Actions to take =
1. From the piece on the NESG summit below, list every person it names as a product of the golden years of Nigeria's education system.
2. In the piece on the NESG summit below, restate the paragraph beginning "In the weeks preceding the summit" more concisely, keeping its main facts.
3. Return the part of the piece on the NESG summit below that opens with the words containing "Harvard produces the" and closes with "perpetually on strike?", copied without changes.

The recently concluded 20th Summit of the Nigerian Economic Summit Group (NESG) (March 18-20 in Abuja) represents a landmark in the public discourses on the crisis in Nigerian education. The summit brought together a brilliant company of scholars, teachers, businessmen and public officials who not only understood just what is wrong with our educational system but what needs to be done about it.

Also present was a mass of school children who listened and learned and then had a chance, on the last day, to make their own representations regarding the crisis and what should be done to end it.

In the weeks preceding the summit, NESG officials set the tone by widely circulating five weighty questions regarding the state of Nigerian education, and invited the public to come to the summit and “join the discourse” on “how to fix Nigeria’s education system” or how to device “a governance and accountability framework” for it.

The five questions were as follows:

There are 57 million out-of-school children in the world. 10.5 million of these are Nigerians. What kind of future can Nigeria build with an uneducated citizenry?

No Nigerian university is ranked amongst the top 1000 universities. No wonder there’s an exodus of Nigerian students to foreign universities. How can we reverse this trend?

Harvard produces the most CEOs; Massachusetts Institute of Technology (MIT) produces the best engineers; Yale University produces the best lawyers. What do Nigerian universities produce? STRIKES?

Wole Soyinka, Chinua Achebe, J.P. Clark, Jadesola Akande, Ken Saro-Wiwa, Dr Niyi Osundare, Professor Umaru Shehu: products of the golden years of Nigeria’s education system. Can we find a successor generation in a system that is broken and perpetually on strike?

Source data =
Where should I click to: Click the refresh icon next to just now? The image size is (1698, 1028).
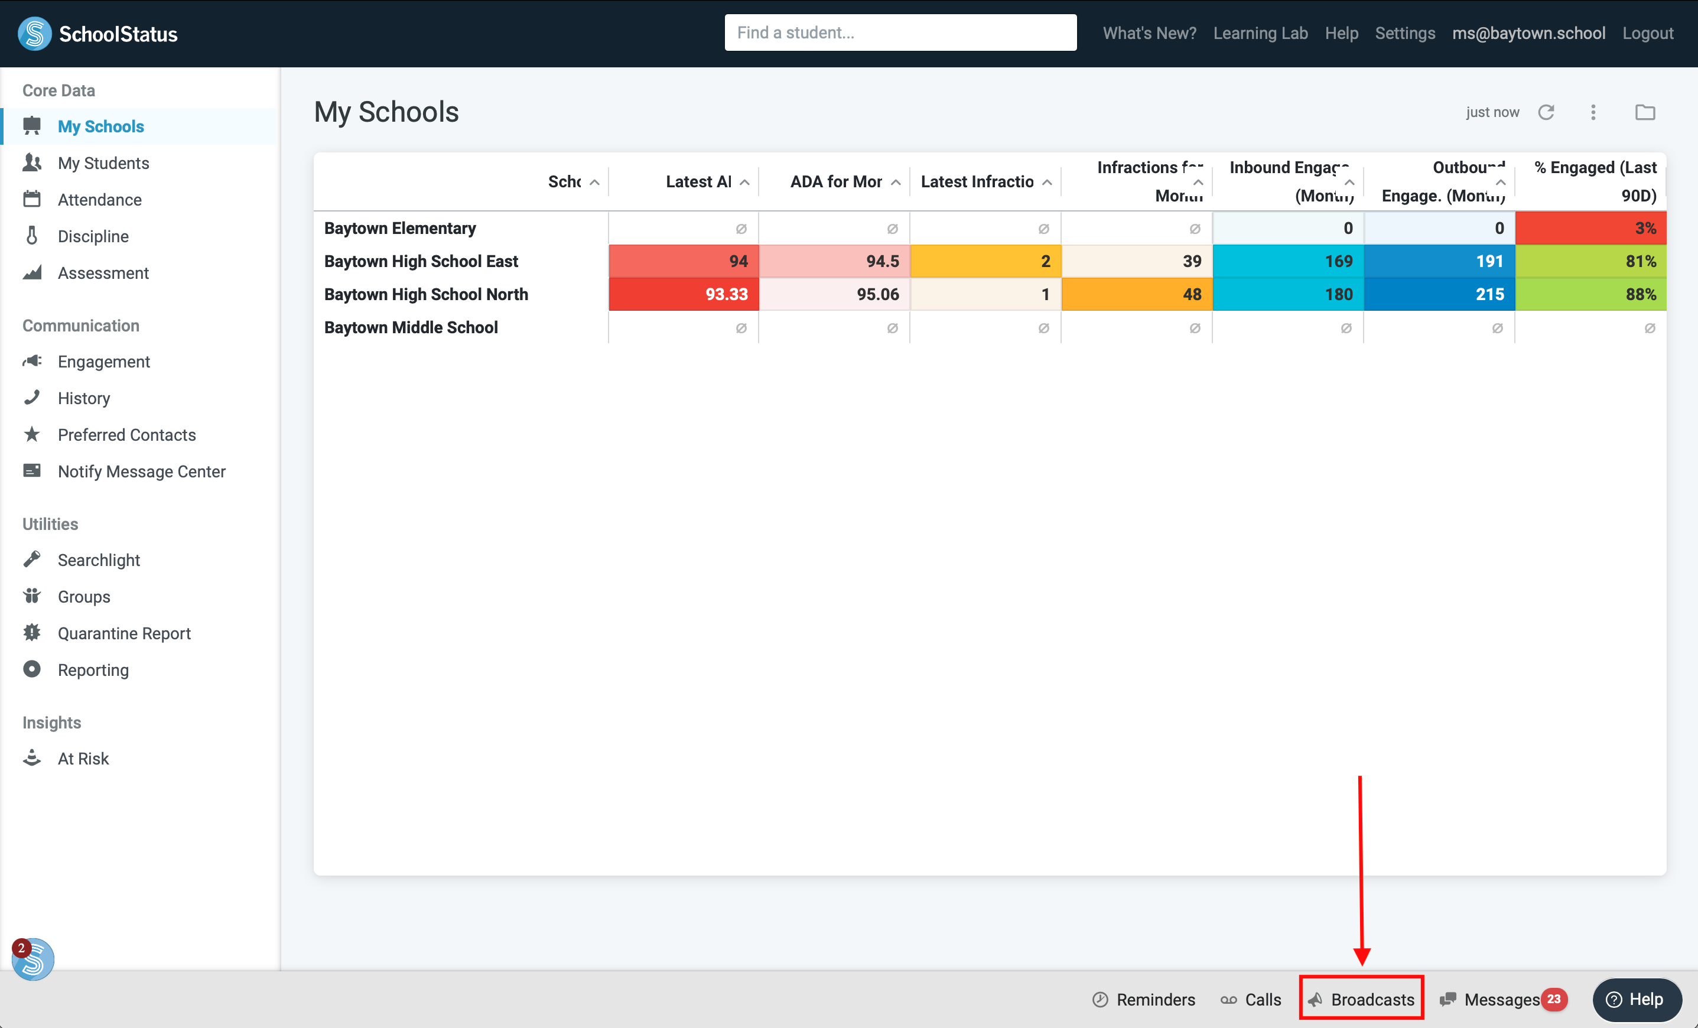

In response =
1.
- Wole Soyinka
- Chinua Achebe
- J.P. Clark
- Jadesola Akande
- Ken Saro-Wiwa
- Dr Niyi Osundare
- Professor Umaru Shehu

2. Before the summit, NESG officials circulated five questions on the state of Nigerian education. They invited the public to attend and join the discussion on fixing the system or designing a governance and accountability framework for it.

3.
Harvard produces the most CEOs; Massachusetts Institute of Technology (MIT) produces the best engineers; Yale University produces the best lawyers. What do Nigerian universities produce? STRIKES?

Wole Soyinka, Chinua Achebe, J.P. Clark, Jadesola Akande, Ken Saro-Wiwa, Dr Niyi Osundare, Professor Umaru Shehu: products of the golden years of Nigeria’s education system. Can we find a successor generation in a system that is broken and perpetually on strike?